PROVIDED ENTRIES: Begin
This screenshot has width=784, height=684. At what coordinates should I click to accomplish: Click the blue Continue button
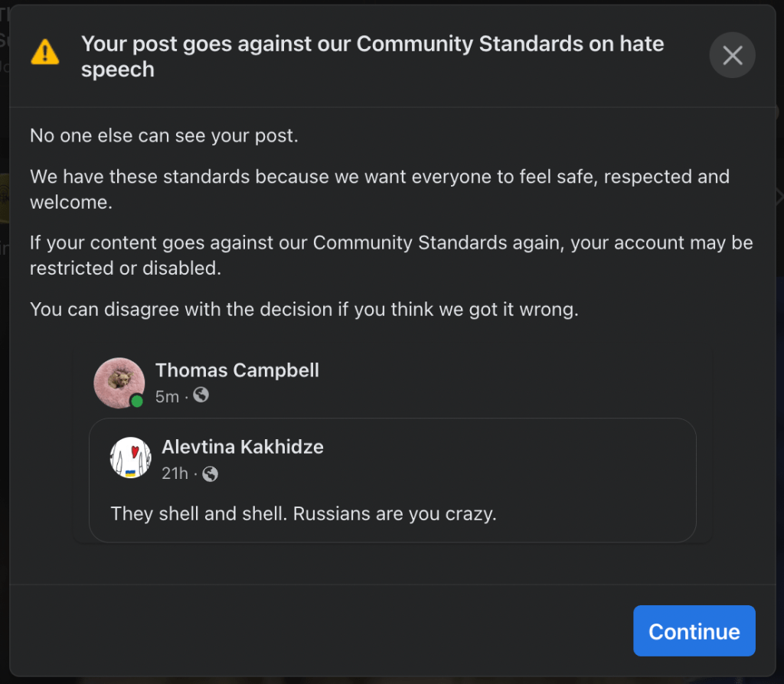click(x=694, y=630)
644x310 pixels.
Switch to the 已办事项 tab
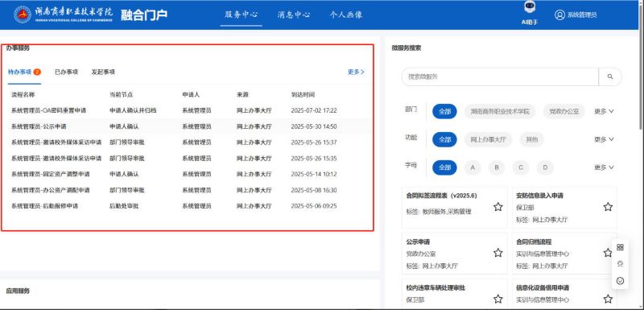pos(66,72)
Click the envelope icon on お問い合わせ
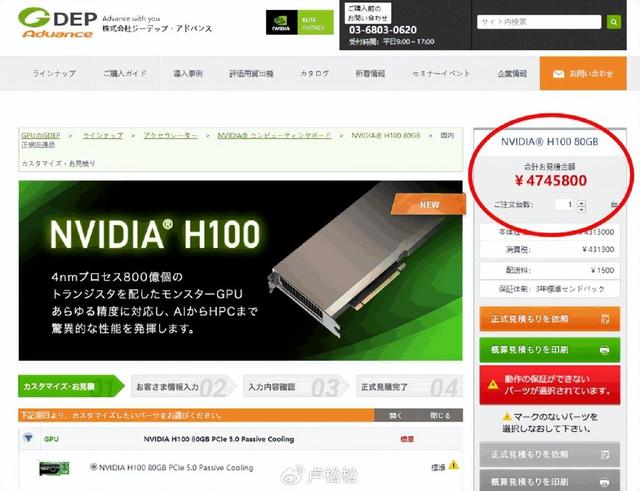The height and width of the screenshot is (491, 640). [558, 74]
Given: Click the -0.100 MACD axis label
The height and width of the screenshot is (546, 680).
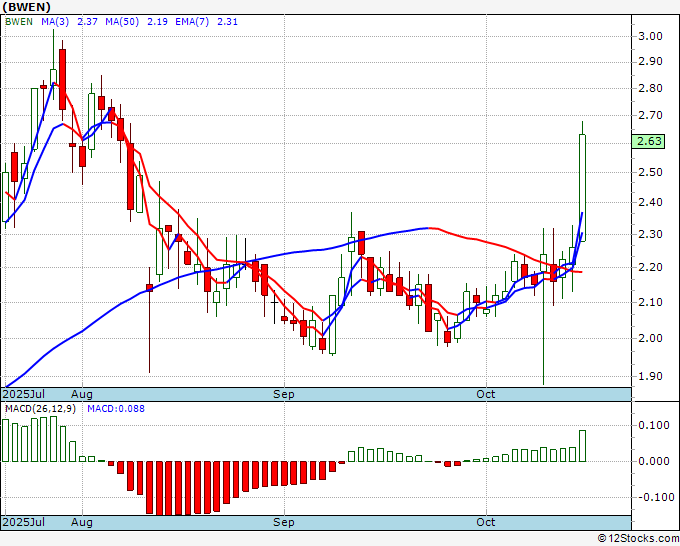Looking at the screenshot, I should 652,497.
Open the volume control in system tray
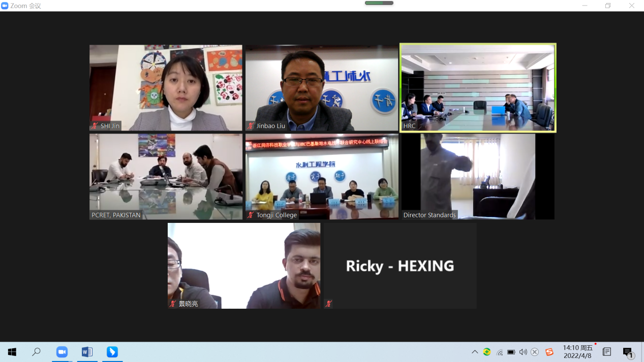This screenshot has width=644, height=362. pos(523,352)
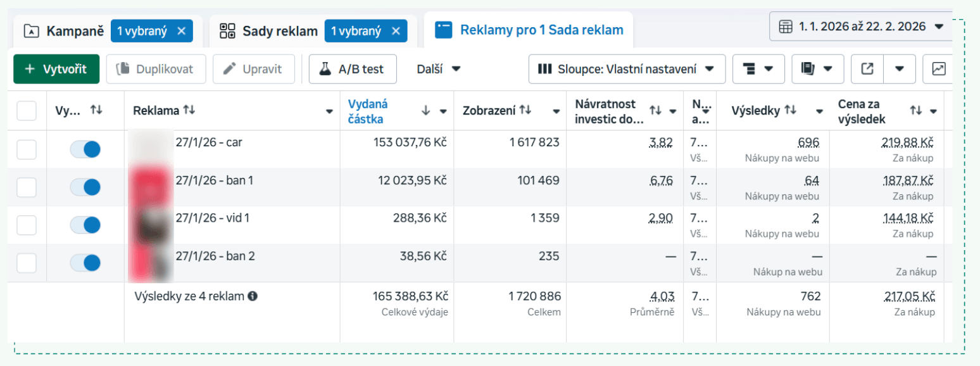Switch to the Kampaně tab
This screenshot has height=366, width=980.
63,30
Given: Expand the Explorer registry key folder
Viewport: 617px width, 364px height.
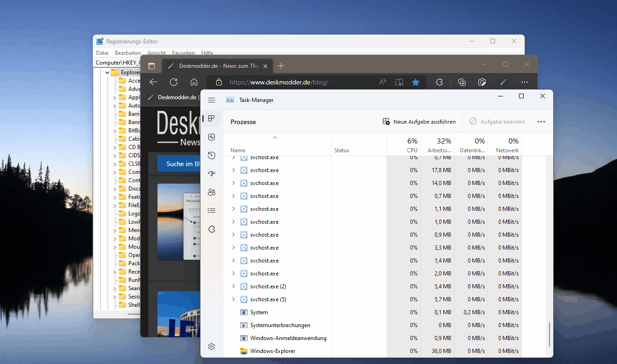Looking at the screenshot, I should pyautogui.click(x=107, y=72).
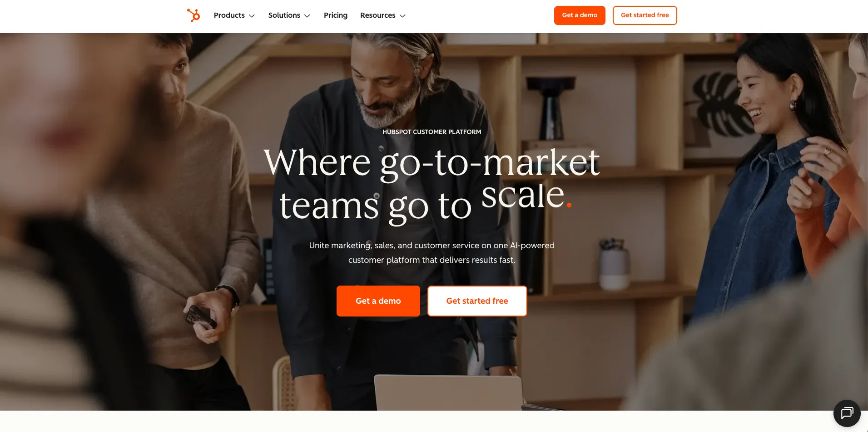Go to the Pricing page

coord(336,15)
PROVIDED ENTRIES: End
PROVIDED ENTRIES: Begin
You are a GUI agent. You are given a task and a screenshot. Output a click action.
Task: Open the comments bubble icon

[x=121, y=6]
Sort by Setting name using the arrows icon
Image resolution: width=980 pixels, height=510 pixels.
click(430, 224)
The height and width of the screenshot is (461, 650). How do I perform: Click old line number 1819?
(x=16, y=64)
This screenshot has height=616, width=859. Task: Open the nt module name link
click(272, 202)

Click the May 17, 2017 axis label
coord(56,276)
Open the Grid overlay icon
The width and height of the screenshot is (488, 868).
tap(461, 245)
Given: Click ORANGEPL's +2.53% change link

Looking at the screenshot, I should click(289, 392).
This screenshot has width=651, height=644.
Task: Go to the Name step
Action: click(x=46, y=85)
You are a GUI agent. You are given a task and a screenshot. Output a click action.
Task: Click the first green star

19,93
PROVIDED ENTRIES: End
PROVIDED ENTRIES: Begin
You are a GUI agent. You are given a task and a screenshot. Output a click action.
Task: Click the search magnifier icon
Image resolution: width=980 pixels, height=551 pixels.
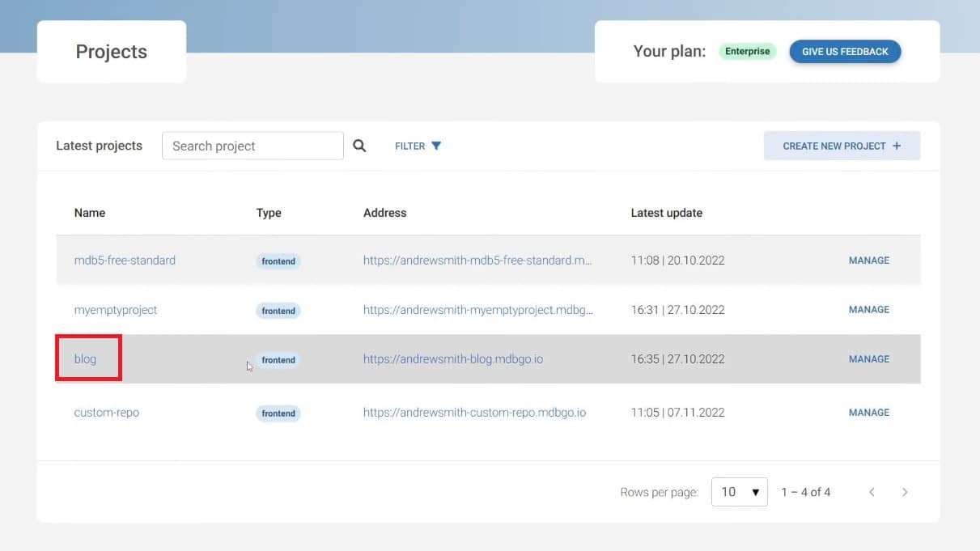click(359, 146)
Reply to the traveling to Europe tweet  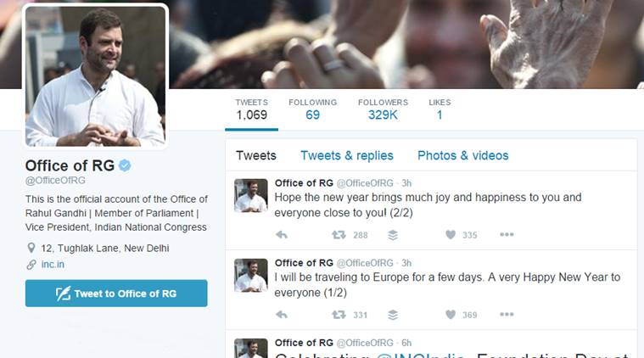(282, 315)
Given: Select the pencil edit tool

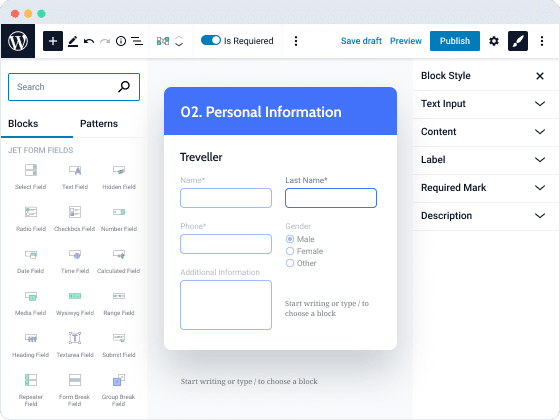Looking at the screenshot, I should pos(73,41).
PROVIDED ENTRIES: End
= WHAT THE TASK REQUIRES =
Repeat the lines above exactly, beginning with the one containing "This screenshot has width=784, height=684." and finishing with the one containing "Given: Click the -0.100 MACD axis label". No pictures belong in the copy.

= RESPONSE AREA =
This screenshot has width=784, height=684. At what coordinates should I click to accomplish: Click the blue Continue button
click(x=694, y=630)
644x310 pixels.
Switch to the 已办事项 tab
pos(66,72)
Click the envelope icon on お問い合わせ
The height and width of the screenshot is (491, 640). [558, 74]
Given: Click the -0.100 MACD axis label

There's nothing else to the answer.